→ What you need to do
- a) In the article on keeping kids healthy for school, put this sentence into Spanish: "It's also difficult to get enough vitamin D through food alone."
- b) Pick up the article on keeping kids healthy for school right after its last sentence and keep writing.

→ Excerpt provided
Back to School? Choices that help keep your kids healthy
Food first. It’s no surprise that the core to good health, for adults and children, is a colourful and varied diet based around a rainbow of fruit and vegetables, pulses, nuts and seeds and good quality fatty fish, and limit meat, sugar and alcohol intake. Choose organic where available to limit pesticides and other chemicals. Plan ahead with batch cooking, involve the kids in food preparation and save the more complicated recipes for the weekend.
Always check with your GP or other health professional to get the correct diagnosis for any childhood ailment. With chronic conditions such as eczema, consider working with a nutritionist to devise a diet audit, excluding common triggers such as wheat and dairy for a few weeks and gradually reintroducing to see if symptoms persist or subside.
Growing children, especially those who don't eat a varied diet, sometimes don't get enough vitamins A and C. It's also difficult to get enough vitamin D through food alone. That’s why the Department of Health recommends that all children aged six months to five years are given vitamin supplements containing vitamins A, C and D every day to support immune health and more.

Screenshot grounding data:

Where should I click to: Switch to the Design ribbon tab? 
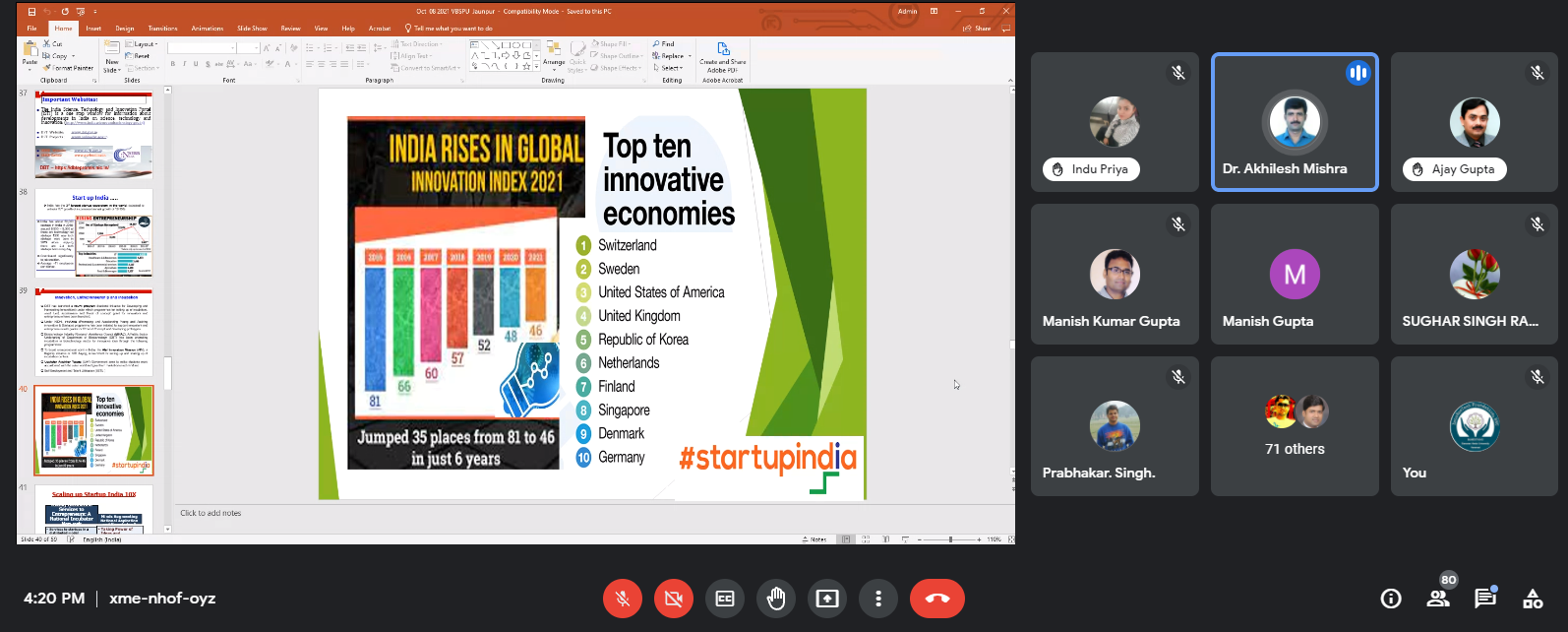tap(125, 29)

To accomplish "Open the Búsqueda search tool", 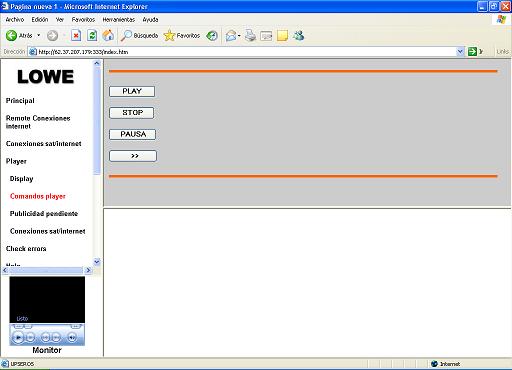I will [x=139, y=35].
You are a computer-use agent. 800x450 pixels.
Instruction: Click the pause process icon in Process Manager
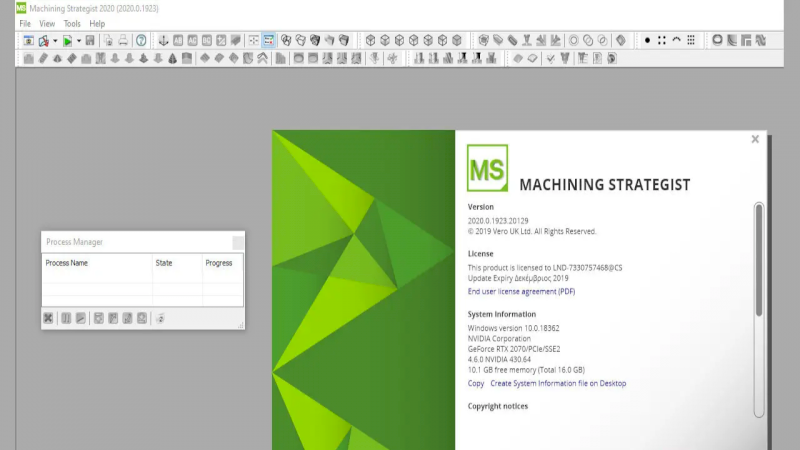(x=66, y=318)
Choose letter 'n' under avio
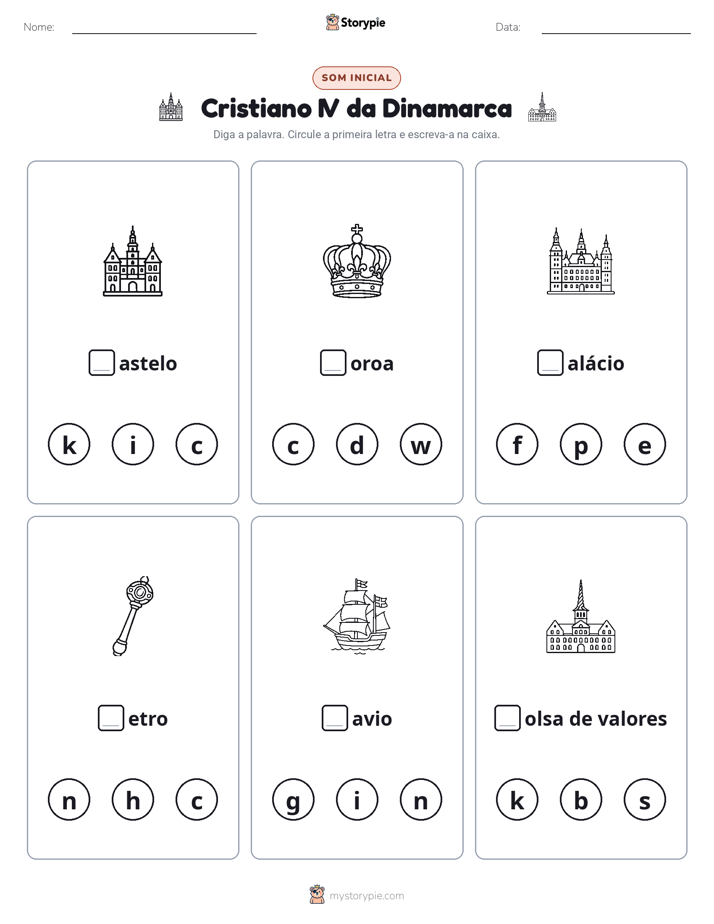This screenshot has height=924, width=714. tap(421, 800)
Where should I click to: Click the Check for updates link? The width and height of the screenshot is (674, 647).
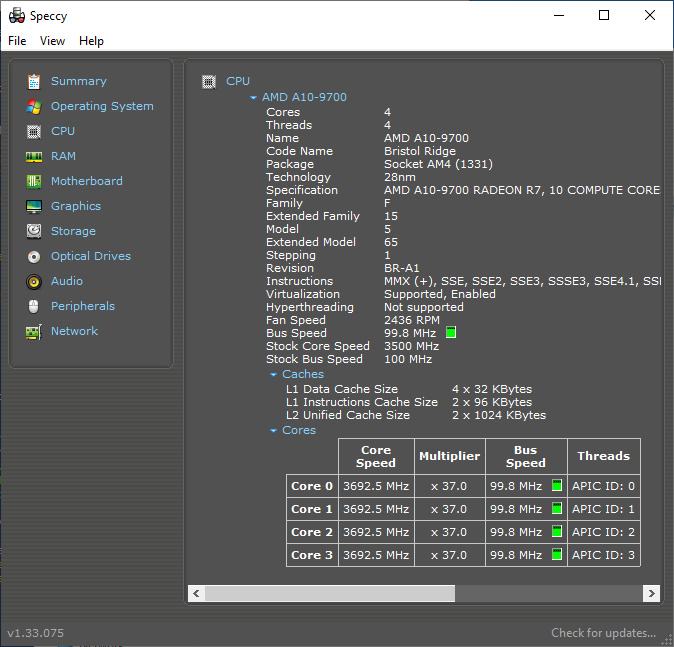click(603, 633)
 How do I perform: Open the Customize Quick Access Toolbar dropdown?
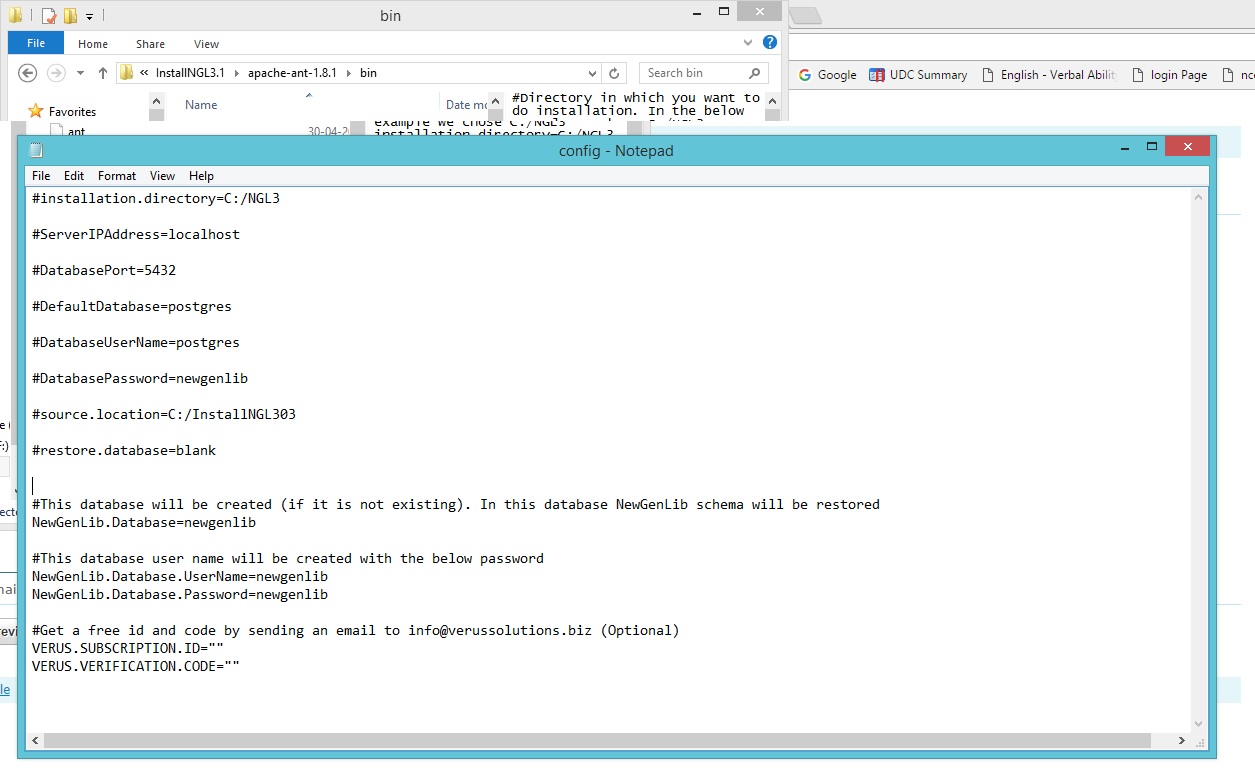coord(89,17)
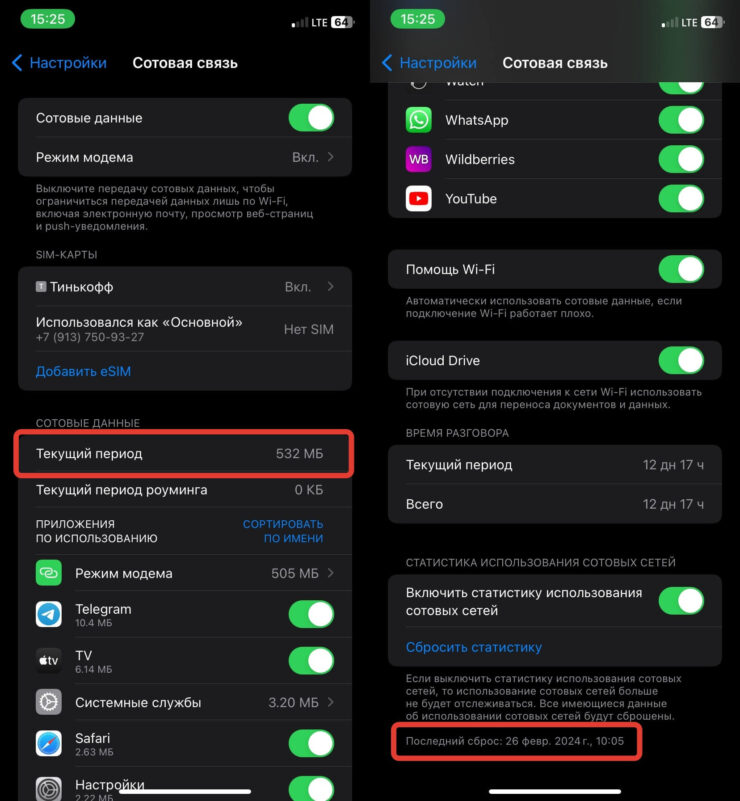Open Режим модема settings row with Вкл.
The image size is (740, 801).
(x=185, y=157)
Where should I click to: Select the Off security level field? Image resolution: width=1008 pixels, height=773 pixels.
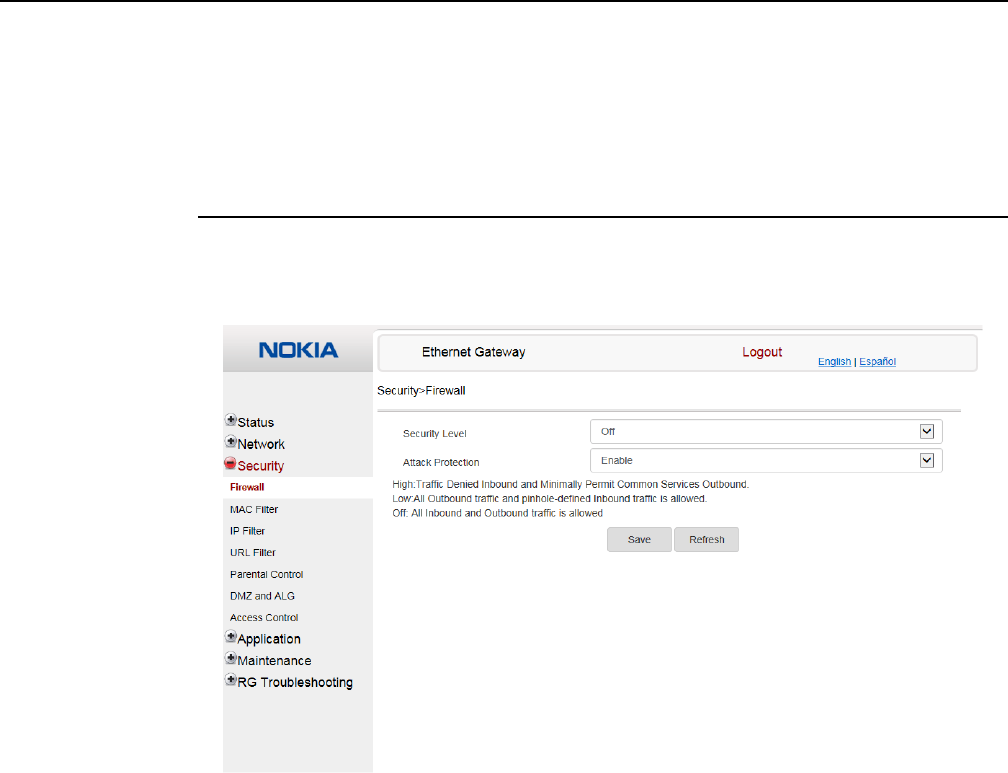pyautogui.click(x=752, y=431)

→ Answer section
- a) También es difícil obtener suficiente vitamina D solo a través de la alimentación.

- b)
Probiotic supplements have been well studied in children with emerging evidence to suggest they can support a healthy immune system, with potential to reduce infectious illness, sick days, and medication-use including cold and flu drugs as well as antibiotics prescriptions.
Probiotics have further benefits in reducing the severity of skin issues such as eczema and atopic dermatitis. Specific strains of good bacteria including L Rhamnosus GG, have been indicated for both the prevention and treatment of eczema in infants and children. Look too for an organic fish oil supplement providing omega 3 essential fatty acids to help reduce inflammation.
Fussy eating can disrupt an otherwise happy household. Exposing your children to a wide array of colourful foods from an early age and having an ‘always try’ policy whereby everyone must try something before rejecting. Topping up with a good quality children’s multivitamin can reassure parents during the transition from fussy to foodie.
Cognitive development occurs at a rapid rate in children, where around 60% of the brain is formed of structural fat. It is therefore critical to incorporate healthy fats in your child’s diet. For fussy eaters, adding a quality fish or omega oil can promote cognitive health. Specifically, DHA and EPA (Omega-3 fatty acids) are particularly important for brain health.